• _Problem_
Although the records contain pictures, repeat only the text of every line exactly.

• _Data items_
════════════════
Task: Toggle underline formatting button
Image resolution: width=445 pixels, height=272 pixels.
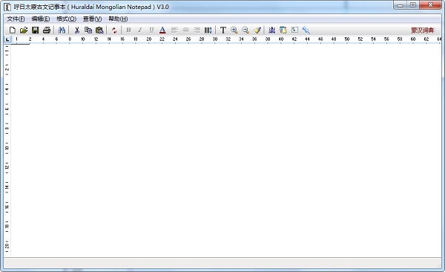Action: click(151, 30)
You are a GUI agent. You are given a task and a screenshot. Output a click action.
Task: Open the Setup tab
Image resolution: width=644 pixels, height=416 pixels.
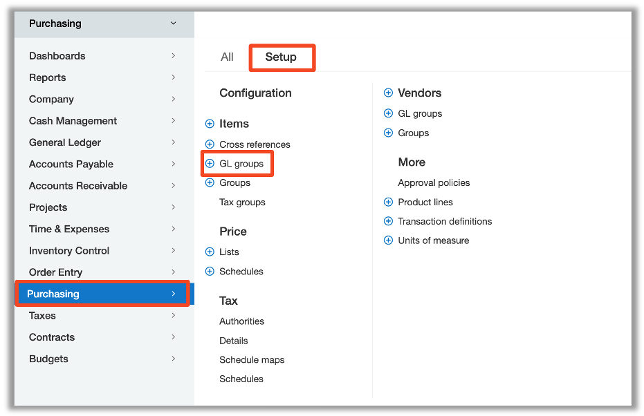tap(282, 57)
════════════════
• _Result of this exercise_
Task: Toggle underline formatting button
Image resolution: width=445 pixels, height=272 pixels.
Action: click(151, 30)
You are a GUI agent. You are given a task and a screenshot. Output a click action.
Task: Open the Setup tab
Image resolution: width=644 pixels, height=416 pixels.
tap(282, 57)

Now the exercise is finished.